Clean Train Coalition

Human Train Wants to Electrify City Rail Plan

Keith Brooks is at pains to explain that the Clean Train Coalition is not trying to stop the planned expansion of mass transit through the west end rail lines known as the Georgetown corridor. "We're all supporters of public transit," he says. "We're the clean train coalition, not the no train coalition."

The message that the group is hoping to hammer home at the walking demonstration being held tomorrow is that there's probably a better way of seeing Metrolinx, the new GTA transit authority, double or even quadruple the frequency of GO trains along the route, and that's with electric trains, not diesel.

"Based on a study - I don't remember if it was Metrolinx or GO - done on the Lakeshore line, they said that the cost of electrifying is considerable, but in ten years they'll have recouped the cost, based on the wear and tear on the trains and the lines, and on the cost of fuel, because electric trains are more efficient. That's based on ten years. Metrolinx' big plan is a 25-year plan. They should invest in the right thing up front."

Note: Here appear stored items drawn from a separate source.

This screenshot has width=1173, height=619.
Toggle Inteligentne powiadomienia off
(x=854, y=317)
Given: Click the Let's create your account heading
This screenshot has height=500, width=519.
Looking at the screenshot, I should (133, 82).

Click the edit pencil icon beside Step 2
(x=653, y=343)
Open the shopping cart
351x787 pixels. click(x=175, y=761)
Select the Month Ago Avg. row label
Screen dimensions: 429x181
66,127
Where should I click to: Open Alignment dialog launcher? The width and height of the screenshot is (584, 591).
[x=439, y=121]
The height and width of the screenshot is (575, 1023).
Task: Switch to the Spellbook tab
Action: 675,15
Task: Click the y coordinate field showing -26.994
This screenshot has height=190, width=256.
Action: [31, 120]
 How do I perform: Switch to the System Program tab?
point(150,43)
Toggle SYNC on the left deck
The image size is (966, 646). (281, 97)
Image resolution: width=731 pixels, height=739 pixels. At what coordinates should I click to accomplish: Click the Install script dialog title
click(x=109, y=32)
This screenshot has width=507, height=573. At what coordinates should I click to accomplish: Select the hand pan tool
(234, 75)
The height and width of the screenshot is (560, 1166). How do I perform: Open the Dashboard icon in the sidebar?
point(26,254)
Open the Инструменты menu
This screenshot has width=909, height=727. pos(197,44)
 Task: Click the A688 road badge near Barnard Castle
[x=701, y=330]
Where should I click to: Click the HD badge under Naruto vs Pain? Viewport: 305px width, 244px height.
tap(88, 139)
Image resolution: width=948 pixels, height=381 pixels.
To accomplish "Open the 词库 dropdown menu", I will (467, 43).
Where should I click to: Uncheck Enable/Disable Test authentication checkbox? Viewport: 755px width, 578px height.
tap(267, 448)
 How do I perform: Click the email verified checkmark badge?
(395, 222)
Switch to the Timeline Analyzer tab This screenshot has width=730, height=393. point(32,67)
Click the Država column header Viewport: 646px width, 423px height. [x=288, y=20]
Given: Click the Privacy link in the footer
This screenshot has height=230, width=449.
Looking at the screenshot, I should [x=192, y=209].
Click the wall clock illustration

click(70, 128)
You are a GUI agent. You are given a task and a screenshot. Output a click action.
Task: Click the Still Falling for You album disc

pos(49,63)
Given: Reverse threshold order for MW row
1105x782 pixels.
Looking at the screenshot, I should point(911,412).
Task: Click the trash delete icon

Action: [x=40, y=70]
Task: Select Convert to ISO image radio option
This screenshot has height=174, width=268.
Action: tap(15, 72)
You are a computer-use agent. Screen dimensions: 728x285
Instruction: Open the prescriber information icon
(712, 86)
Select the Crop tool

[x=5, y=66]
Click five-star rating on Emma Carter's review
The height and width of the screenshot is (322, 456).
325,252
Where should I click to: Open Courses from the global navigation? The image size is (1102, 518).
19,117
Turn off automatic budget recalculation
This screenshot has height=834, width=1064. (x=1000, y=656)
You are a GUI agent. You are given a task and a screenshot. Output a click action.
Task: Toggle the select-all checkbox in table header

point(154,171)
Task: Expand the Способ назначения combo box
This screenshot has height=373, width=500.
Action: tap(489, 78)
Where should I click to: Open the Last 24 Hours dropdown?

The "Human Train" protest will kick off early tomorrow morning in Weston, and make "whistle stops" at the neighbourhoods adjacent to the Georgetown corridor, with musical performances and speakers at every stop. Politically, the coalition's star guest isn't performers like Andrew Cash or Oh Susanna, or speakers like councilor Gord Perks or MP Olivia Chow, but Dr. David McKeown, the city's Medical Officer of Health.

This week, Metrolinx released a statement saying that Dr. McKeown had "revised his opinion on the Metrolinx study of the Georgetown South Service Expansion and Union-Pearson Rail Link project," and that "additional technical information" had convinced him that his earlier concerns about the health effects of the diesel traffic were overstated. McKeown's appearance at the Human Train rally suggests otherwise, but James O'Mara, Executive Lead, Environmental Planning and Policy for Metrolinx, said in an e-mail that he "would not want to speculate on what Dr. McKeon will have to say at the event."

In answer to the coalition's insistence that electrification of the Georgetown line is the only way to assure that no one living nearby will suffer possible adverse health effects like leukemia or asthma, O'Mara said that the corridor "cannot be electrified without a proper plan in place. Metrolinx is in the process of developing a Terms of Reference to study options to conventional train technology, such as electrification, as well as other fuel technologies for the entire GO Transit rail network."

With an Oct. 4 deadline looming for a Ministry of the Environment approval of Metrolinx' plan, Brooks is at a loss to say what the coalition will do if it's approved without conditions. "If they don't listen to us, I'm not sure who we have to go to."